▸ **Work item**: Reproduce the line that contains "Tick the Compare checkbox for the Franke tap" and every line after it through the end of the records, exactly, with nothing added.

*** Opening Task material ***

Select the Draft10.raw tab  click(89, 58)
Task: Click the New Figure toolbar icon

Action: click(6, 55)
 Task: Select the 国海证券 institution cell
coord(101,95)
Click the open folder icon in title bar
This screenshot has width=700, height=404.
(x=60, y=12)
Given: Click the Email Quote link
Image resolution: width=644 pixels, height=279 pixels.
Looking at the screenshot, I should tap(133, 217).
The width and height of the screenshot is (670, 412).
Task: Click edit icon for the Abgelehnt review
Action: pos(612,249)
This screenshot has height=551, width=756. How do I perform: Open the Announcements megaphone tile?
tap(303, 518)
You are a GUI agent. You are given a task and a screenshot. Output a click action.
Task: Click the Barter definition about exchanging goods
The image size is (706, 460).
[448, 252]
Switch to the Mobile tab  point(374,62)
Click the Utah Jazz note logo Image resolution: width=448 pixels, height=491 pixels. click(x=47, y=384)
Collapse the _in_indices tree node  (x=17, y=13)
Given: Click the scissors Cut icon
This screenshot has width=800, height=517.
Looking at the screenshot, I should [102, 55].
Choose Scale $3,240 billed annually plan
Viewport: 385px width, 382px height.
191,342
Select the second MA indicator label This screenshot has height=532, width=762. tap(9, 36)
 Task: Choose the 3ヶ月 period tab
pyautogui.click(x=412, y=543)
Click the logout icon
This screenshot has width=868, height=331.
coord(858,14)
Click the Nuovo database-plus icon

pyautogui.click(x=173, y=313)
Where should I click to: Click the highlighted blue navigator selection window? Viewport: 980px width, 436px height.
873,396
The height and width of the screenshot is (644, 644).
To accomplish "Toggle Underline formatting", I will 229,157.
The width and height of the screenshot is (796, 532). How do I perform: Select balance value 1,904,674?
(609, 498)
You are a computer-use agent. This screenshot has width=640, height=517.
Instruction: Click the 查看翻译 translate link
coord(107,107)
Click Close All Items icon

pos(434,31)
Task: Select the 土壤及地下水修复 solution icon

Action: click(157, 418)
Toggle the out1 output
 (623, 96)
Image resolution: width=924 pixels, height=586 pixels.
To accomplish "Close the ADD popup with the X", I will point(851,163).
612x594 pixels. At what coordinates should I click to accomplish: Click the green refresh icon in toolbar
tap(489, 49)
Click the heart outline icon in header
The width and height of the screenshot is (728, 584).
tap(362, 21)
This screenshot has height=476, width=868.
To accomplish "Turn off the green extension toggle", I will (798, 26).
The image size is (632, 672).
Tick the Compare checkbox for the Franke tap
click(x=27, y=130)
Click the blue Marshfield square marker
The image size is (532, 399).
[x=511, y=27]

*** Closing Task material ***

▸ **Finished task**:
Tick the Compare checkbox for the Franke tap
click(x=27, y=130)
Click the blue Marshfield square marker
The image size is (532, 399).
[x=511, y=27]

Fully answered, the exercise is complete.